- Study text
========================================================================
As a side note, what a blast from the past that mention of Silver John happens to be. We lived not that far from the author, many years back, and had several of his books; I believe he was at one of the local SF conventions and we got them signed.
If it went from nine yards in 1907 and 1908 to six yards in 1912 and 1921, sounds more like deflation to me.
It was cold outside?
This is a lot, I know, but we haven’t done this in a while, so – for “the whole nine yards”-obsessed – I thought it might be helpful to list the so-far earliest known idiomatic uses of “the whole nine yards” (W9Y) and “the whole six yards” (W6Y). I’ve thrown in a “whole ten yards” (W10Y), too, because it’s used in the same way, though it’s hard to know whether someone just goofed on the number or whether this was a true variant. I’ve also tacked on two possible predecessors/variants that may be of interest. (Hard to know what that “whole three yards” is all about, but there you go.)
========================================================================
(Collected data)

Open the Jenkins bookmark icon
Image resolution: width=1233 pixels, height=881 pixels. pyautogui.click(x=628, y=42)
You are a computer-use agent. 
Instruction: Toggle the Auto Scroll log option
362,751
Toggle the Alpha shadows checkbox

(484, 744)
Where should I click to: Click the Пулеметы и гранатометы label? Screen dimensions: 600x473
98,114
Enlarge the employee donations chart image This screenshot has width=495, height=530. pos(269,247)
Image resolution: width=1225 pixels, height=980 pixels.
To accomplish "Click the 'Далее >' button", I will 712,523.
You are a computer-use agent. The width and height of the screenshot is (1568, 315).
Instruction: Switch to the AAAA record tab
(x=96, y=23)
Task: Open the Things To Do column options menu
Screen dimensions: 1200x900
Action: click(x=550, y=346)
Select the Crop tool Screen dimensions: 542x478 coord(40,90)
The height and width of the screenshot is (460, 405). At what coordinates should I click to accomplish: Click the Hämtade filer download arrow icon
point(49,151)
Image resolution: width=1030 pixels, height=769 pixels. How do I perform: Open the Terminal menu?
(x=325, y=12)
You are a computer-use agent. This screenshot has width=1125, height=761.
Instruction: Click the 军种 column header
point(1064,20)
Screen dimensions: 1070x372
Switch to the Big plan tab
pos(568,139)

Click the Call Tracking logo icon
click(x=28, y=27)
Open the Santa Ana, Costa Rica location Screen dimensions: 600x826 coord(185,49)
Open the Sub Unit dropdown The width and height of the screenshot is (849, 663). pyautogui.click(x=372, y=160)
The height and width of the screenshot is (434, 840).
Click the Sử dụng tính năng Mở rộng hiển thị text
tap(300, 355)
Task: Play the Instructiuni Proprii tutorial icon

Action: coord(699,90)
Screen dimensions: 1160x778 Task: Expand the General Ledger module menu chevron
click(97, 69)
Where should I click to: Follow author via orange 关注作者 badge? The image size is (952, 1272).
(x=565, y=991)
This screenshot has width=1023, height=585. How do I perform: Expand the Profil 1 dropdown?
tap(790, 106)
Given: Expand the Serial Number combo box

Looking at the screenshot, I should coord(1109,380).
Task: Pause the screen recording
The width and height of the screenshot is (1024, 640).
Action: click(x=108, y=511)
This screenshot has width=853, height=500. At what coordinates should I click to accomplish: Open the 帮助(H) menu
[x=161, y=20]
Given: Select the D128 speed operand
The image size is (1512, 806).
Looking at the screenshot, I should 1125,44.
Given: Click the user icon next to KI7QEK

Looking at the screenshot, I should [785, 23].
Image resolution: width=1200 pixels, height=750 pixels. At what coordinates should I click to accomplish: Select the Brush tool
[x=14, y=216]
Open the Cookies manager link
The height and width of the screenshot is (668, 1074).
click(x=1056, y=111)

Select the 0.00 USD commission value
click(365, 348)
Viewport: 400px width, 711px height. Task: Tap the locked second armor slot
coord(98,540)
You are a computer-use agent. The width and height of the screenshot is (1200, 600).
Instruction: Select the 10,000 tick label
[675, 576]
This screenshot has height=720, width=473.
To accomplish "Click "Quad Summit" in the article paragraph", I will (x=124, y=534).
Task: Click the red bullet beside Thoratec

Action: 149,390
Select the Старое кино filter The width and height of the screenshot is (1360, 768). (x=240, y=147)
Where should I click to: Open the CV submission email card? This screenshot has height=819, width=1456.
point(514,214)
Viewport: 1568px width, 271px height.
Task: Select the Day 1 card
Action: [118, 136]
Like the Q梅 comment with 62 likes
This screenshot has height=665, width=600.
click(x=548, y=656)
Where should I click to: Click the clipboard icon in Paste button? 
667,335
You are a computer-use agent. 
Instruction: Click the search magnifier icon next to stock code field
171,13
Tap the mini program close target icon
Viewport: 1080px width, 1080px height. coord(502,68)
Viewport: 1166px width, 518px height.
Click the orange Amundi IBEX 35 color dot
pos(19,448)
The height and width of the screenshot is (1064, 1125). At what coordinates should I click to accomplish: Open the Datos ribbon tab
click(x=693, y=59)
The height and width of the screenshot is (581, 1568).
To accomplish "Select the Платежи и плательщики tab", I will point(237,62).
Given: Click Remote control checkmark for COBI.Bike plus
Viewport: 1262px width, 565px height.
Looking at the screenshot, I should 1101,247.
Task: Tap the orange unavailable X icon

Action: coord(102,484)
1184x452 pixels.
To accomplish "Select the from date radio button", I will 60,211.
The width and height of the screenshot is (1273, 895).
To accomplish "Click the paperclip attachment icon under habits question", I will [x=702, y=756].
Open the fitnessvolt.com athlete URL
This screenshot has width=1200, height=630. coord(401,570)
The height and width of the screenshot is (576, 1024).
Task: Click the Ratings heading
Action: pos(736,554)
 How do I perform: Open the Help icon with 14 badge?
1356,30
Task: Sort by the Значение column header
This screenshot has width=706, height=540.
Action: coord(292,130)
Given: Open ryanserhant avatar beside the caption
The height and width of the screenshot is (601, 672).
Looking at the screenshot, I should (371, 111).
========================================================================
- Exercise aim
From the comments above about the phrase "the whole nine yards", quote word for word the section that begins with "As a side note, what" and ends with "was cold outside?".

- Task result
As a side note, what a blast from the past that mention of Silver John happens to be. We lived not that far from the author, many years back, and had several of his books; I believe he was at one of the local SF conventions and we got them signed.
If it went from nine yards in 1907 and 1908 to six yards in 1912 and 1921, sounds more like deflation to me.
It was cold outside?